--- START ---

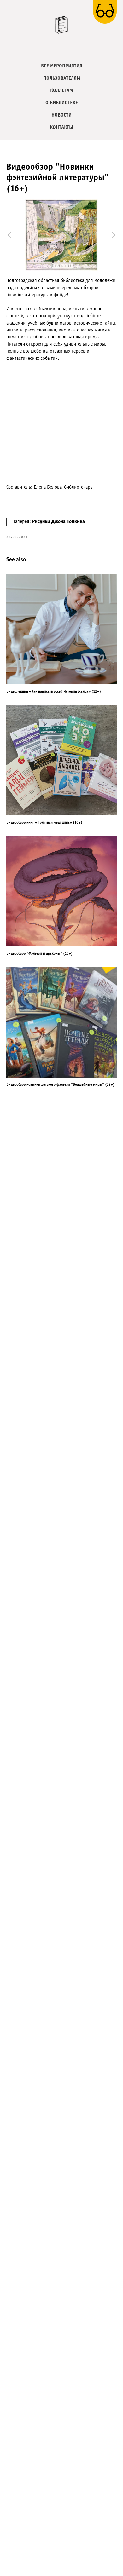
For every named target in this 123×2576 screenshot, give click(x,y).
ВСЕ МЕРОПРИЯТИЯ (61, 66)
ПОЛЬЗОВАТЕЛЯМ (61, 78)
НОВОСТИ (61, 115)
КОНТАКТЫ (61, 127)
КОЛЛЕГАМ (61, 90)
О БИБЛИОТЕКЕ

--- END ---

Task prompt: Quote the data exactly, leaving every image out of the copy.

Solved problem:
For every named target in this 123×2576 screenshot, give click(x,y).
ВСЕ МЕРОПРИЯТИЯ (61, 66)
ПОЛЬЗОВАТЕЛЯМ (61, 78)
НОВОСТИ (61, 115)
КОНТАКТЫ (61, 127)
КОЛЛЕГАМ (61, 90)
О БИБЛИОТЕКЕ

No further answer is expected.